STATED TASK 1:
In the passage on writing versus music, what is the literary fiction equivalent of new-act club gigs?
STATED TASK 2:
Reproduce the passage on writing versus music word for word, beginning at the words "No so with writing--not" and stopping after "attempts for each.)".

## Begin SELECTED EXTRACT

I was a creative writing major in college, and as far as I can tell, the thing about writing literary fiction is that the farm system for "getting to the big time" (which would here be defined as, I don't know, getting a great review from the NYT Book Review or a National Book Award or something like that) is very weird and counterintuitive and indirect. With music, for instance, you're getting feedback pretty much from the very beginning. Oh sure, you sit in your bedroom for a while, playing songs to yourself, and this process is shaped by your personal taste and skill level. But as soon as you decide to start playing live, you're getting feedback from bookers, feedback from audiences, feedback from radio, feedback from record buyers, etc., etc. Especially important is the live audience: you get instant feedback on what works and what doesn't. Sure, you might not get the specificity you like, and you won't get a whole lot of suggestions for how to make it better, but it's really easy to tell what works and what doesn't.
No so with writing--not so at all. The lit fic equivalent of new-act club gigs is the literary journal, and while a single club booker needs to schedule about 25 acts a week, an editor for one of these small magazines is lucky to have 25 spots for short stories every three months. You could make the argument that since it's a lot easier, technically speaking, to write and print out a story than to record a three-song demo, there's going to be a lot more applicants for lit mags than small clubs, but I'll bet you have just as many folks trying to get into, say, Pianos (a small but mildly prestigious club in New York) as Ploughshares, and you don't have to hang around a coffeeshop wearing black too long to know that the former is a lot more likely than the latter. (I, for instance, have done the former four times and the latter zero, with the same number of attempts for each.)

## End SELECTED EXTRACT
## Begin DATA LINES

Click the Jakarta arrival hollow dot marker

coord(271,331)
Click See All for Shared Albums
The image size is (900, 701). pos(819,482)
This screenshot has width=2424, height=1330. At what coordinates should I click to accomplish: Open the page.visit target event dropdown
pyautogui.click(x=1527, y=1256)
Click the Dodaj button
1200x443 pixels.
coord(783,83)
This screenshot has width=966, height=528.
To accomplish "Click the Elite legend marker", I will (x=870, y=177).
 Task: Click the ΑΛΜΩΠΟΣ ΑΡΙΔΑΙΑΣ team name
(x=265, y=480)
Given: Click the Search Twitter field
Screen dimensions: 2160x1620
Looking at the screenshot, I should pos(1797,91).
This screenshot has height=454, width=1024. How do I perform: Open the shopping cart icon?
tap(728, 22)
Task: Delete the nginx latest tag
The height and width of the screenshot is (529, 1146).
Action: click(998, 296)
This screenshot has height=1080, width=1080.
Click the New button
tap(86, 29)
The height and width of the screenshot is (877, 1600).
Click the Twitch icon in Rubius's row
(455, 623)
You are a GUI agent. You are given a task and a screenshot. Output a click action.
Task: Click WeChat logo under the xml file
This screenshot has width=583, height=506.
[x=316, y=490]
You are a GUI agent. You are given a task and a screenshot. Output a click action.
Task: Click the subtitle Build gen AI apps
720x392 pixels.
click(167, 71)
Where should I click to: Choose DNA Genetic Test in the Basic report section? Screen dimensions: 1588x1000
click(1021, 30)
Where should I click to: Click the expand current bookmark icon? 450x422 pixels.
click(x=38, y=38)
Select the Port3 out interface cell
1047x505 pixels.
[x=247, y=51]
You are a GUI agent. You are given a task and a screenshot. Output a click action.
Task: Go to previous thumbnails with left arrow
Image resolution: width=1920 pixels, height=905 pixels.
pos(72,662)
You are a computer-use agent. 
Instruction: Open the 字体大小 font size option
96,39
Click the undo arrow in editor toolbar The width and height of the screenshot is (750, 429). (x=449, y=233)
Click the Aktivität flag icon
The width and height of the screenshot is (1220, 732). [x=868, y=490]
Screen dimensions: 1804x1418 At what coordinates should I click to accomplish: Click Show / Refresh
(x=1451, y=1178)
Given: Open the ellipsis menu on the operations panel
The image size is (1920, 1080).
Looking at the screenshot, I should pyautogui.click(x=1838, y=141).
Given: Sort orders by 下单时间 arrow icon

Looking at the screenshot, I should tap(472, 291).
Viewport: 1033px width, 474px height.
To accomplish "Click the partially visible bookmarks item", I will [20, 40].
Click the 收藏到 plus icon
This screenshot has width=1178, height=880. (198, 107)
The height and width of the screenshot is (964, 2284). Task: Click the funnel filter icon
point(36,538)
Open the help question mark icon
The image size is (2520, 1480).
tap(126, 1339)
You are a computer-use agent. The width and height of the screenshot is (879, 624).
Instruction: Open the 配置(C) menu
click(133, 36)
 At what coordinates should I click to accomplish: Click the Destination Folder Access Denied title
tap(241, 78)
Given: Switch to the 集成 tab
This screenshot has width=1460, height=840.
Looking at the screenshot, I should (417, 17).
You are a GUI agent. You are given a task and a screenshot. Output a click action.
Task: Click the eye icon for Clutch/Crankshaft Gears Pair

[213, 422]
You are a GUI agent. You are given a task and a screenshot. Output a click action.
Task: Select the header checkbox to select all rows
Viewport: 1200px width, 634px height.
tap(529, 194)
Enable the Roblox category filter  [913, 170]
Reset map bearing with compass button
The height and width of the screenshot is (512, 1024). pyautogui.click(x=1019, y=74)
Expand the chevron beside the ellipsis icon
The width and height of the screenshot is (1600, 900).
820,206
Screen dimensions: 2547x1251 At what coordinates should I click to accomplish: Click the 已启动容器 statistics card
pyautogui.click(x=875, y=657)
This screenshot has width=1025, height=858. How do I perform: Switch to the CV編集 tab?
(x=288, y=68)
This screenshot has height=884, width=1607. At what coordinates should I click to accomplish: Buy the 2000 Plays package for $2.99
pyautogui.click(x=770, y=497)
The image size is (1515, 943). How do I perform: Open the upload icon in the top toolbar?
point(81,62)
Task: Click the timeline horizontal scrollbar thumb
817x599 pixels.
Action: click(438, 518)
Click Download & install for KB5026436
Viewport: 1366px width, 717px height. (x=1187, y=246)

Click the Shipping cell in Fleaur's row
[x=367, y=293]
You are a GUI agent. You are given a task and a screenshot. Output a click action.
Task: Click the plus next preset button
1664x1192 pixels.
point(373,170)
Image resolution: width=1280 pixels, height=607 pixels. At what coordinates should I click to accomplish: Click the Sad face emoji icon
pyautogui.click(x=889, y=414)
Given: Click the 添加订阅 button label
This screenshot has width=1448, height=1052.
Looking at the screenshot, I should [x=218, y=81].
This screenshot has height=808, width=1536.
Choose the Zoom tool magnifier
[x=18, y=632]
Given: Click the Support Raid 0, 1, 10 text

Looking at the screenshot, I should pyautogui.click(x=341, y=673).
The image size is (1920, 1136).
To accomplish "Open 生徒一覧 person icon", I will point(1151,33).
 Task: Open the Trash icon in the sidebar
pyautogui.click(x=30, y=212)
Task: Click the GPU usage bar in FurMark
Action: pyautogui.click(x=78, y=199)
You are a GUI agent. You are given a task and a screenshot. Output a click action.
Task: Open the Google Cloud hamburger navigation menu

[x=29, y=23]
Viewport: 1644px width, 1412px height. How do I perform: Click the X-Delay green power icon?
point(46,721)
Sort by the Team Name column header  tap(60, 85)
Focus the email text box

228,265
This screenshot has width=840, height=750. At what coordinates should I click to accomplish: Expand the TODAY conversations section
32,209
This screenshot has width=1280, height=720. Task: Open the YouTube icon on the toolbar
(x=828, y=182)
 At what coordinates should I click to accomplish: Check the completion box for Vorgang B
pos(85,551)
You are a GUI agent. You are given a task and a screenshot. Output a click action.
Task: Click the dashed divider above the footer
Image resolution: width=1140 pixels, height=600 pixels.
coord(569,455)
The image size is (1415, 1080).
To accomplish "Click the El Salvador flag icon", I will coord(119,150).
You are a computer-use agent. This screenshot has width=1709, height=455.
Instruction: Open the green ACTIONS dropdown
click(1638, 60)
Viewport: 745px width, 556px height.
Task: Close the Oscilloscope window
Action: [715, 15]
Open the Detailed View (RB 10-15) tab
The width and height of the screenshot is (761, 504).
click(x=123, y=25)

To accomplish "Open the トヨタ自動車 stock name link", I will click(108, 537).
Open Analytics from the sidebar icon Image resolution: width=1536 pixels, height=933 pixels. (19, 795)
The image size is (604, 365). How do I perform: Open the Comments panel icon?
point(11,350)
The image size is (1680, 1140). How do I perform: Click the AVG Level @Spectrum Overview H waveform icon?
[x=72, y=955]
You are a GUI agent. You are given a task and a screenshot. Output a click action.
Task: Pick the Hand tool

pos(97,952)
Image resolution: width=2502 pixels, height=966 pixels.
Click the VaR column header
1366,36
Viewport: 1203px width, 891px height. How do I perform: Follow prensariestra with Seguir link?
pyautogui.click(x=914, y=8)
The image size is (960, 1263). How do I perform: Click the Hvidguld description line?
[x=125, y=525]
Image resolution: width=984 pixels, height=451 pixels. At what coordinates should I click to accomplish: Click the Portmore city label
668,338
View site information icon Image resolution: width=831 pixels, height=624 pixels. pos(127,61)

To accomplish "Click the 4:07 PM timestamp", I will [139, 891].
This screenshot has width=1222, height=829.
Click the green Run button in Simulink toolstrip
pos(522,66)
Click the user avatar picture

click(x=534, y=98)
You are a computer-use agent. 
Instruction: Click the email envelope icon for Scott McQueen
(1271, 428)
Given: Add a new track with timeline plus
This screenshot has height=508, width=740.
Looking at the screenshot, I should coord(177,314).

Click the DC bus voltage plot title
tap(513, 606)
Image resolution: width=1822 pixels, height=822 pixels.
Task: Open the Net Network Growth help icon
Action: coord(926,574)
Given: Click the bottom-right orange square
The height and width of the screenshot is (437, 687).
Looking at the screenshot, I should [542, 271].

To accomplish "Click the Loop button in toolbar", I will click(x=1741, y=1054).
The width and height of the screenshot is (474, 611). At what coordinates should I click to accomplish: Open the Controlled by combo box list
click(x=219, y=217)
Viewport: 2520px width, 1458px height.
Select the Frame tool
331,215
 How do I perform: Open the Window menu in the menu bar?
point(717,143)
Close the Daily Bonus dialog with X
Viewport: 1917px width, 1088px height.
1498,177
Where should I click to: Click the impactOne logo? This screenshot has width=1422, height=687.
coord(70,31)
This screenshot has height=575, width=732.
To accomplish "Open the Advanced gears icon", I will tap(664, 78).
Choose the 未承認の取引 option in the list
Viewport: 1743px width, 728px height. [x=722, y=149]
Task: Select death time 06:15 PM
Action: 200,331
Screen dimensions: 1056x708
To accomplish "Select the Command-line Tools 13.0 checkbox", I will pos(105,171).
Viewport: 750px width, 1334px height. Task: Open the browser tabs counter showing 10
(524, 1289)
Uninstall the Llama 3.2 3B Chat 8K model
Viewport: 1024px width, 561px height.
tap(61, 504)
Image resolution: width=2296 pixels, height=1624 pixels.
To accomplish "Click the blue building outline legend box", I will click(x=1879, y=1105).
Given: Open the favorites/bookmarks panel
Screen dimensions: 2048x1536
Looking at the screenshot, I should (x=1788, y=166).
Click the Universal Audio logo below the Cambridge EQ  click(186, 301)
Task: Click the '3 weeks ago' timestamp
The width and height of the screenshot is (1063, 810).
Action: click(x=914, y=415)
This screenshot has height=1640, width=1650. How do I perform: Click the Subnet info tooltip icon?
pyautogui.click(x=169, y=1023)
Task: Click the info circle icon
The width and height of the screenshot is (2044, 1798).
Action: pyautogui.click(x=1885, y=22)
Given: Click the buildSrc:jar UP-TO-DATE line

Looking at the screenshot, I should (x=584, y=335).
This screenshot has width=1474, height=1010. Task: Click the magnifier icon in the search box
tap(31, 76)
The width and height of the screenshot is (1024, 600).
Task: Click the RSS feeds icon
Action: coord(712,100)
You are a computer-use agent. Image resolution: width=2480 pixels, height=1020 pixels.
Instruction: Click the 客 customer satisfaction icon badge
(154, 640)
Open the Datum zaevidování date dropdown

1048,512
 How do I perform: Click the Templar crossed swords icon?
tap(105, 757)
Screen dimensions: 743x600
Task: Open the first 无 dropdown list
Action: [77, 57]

## End DATA LINES

TASK RESULT 1:
The literary journal.

TASK RESULT 2:
No so with writing--not so at all. The lit fic equivalent of new-act club gigs is the literary journal, and while a single club booker needs to schedule about 25 acts a week, an editor for one of these small magazines is lucky to have 25 spots for short stories every three months. You could make the argument that since it's a lot easier, technically speaking, to write and print out a story than to record a three-song demo, there's going to be a lot more applicants for lit mags than small clubs, but I'll bet you have just as many folks trying to get into, say, Pianos (a small but mildly prestigious club in New York) as Ploughshares, and you don't have to hang around a coffeeshop wearing black too long to know that the former is a lot more likely than the latter. (I, for instance, have done the former four times and the latter zero, with the same number of attempts for each.)